Philippsburgs Probleme: allein 540 Zuzüge aus Südosteuropa
Vorerst 100 neue Plätze für Anschluss- und Obdachlosenunterbringung benötigt
Was die Unterbringung von Flüchtlingen und Asylbewerbern, Zuwanderern und Obdachlosen anbelangt, so muss die Stadt Philippsburg eine wahre Herkulesaufgabe bewältigen. In Baden-Württem-berg haben 27 Prozent der Bevölkerung einen Migrationshintergrund, in der Gesamtstadt sind es 34 Prozent, in der Kernstadt 44 Prozent. Die erste Herausforderung für Philippsburg war die kurzfristig eingerichtete Landeserstaufnahmestelle (LEA) in Huttenheim mit 450 Flüchtlingen - mit allen Begleiterscheinungen. Bis jetzt hat die Stadt - im Gegensatz zu den Umlandgemeinden - noch keine Zuweisungen für eine Landkreis-Gemeinschaftsunterkunft bekommen. Das Landratsamt hat zwar 30 Plätze in Rheinsheim und Huttenheim angemietet, aber noch nicht belegt.

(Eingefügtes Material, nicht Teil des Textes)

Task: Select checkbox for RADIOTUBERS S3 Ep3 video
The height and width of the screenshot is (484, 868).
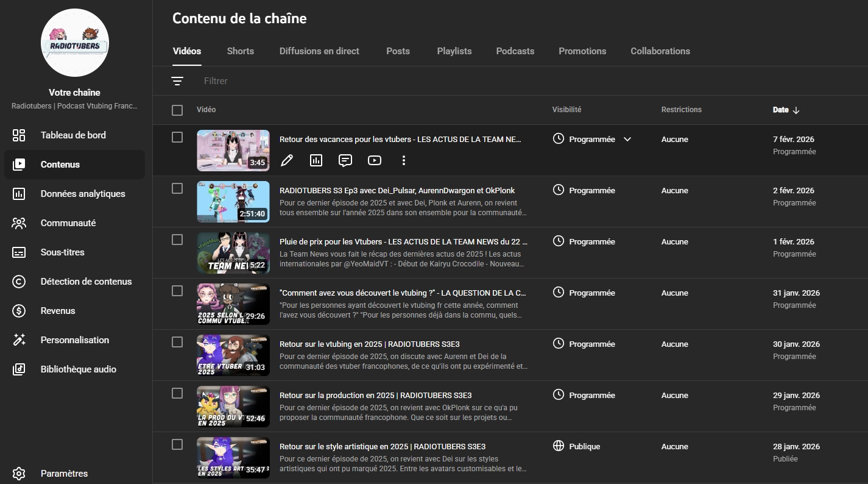Action: 177,188
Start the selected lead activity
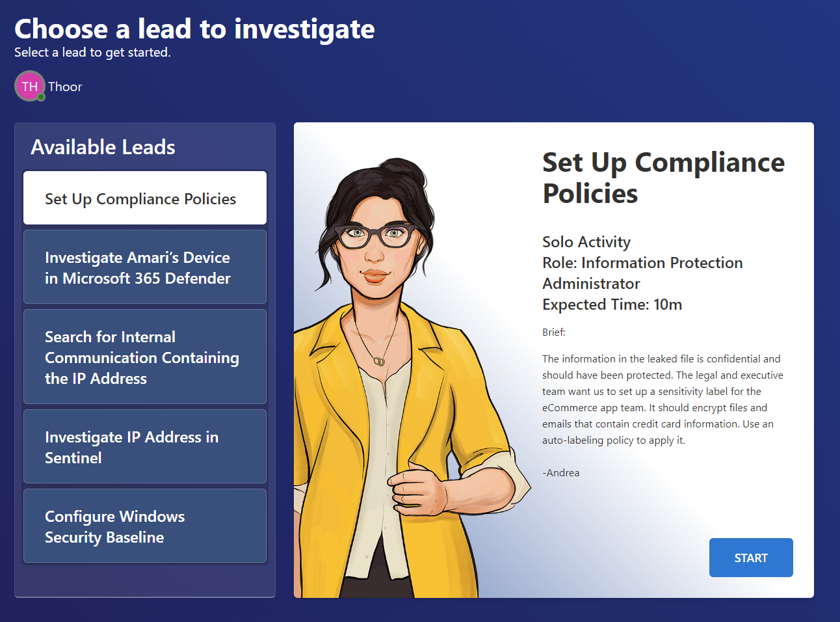The width and height of the screenshot is (840, 622). pos(751,558)
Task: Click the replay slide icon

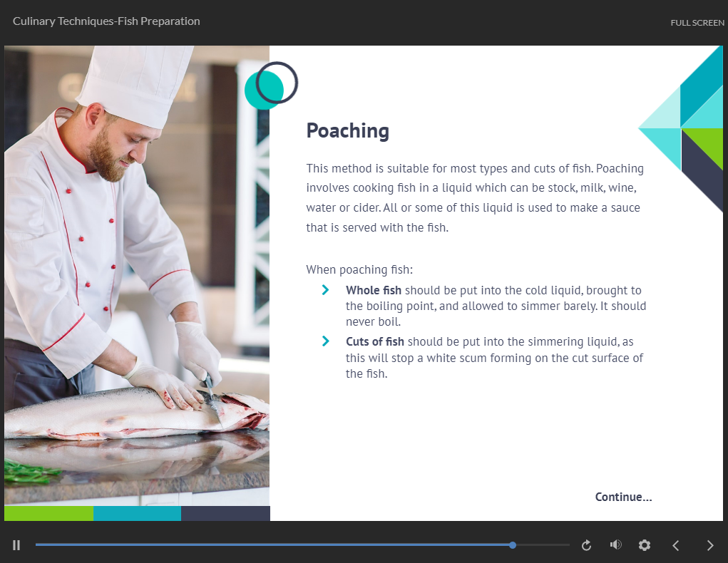Action: (x=586, y=545)
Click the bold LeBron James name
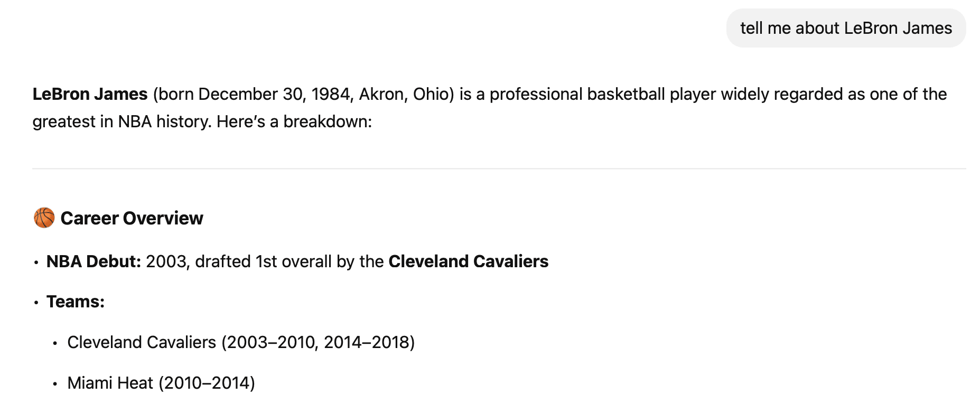The height and width of the screenshot is (413, 980). click(x=90, y=94)
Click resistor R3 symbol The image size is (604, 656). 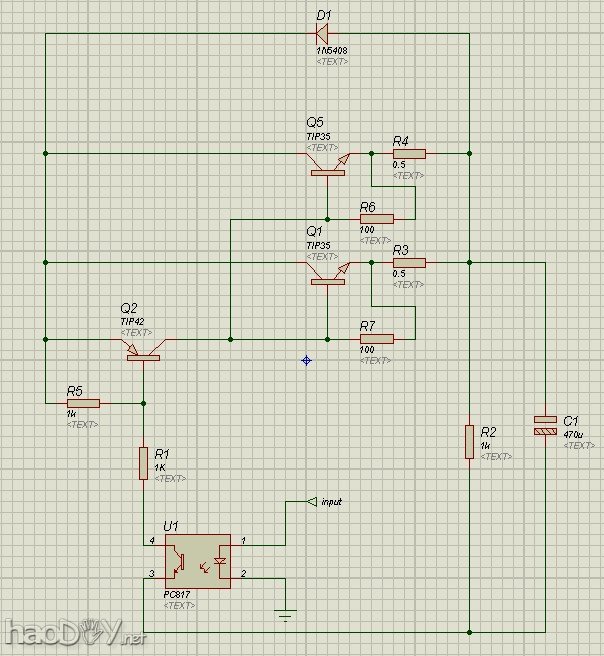point(408,263)
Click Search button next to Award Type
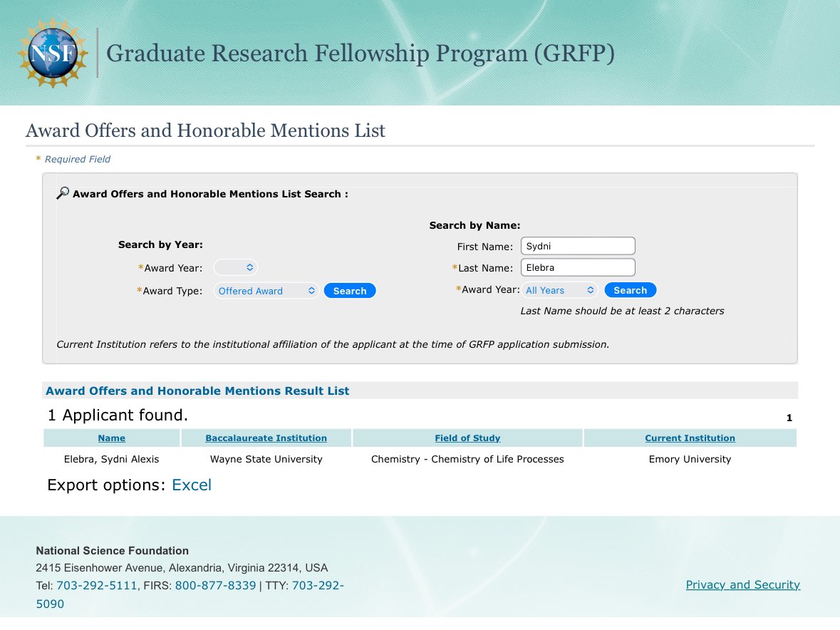The width and height of the screenshot is (840, 630). [350, 291]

Als noch mit einem großen Flüchtlingsansturm zu rechnen war, schloss die Kreisverwaltung einen auf zwei Jahre angelegten Pachtvertrag für ein Gelände am Rande des Gewerbegebiets „Bruchstücker“. Dort sollten 200 GU-Unterkünfte in Form von Wohncontainern entstehen, doch laut Mitteilung des Landratsamtes vom 29. September („Gemeinschaftsunterkunftsprojekte werden nicht weiter verfolgt“) ist diese Planung inzwischen passe, so dass das Areal jetzt als reine Reservefläche dient.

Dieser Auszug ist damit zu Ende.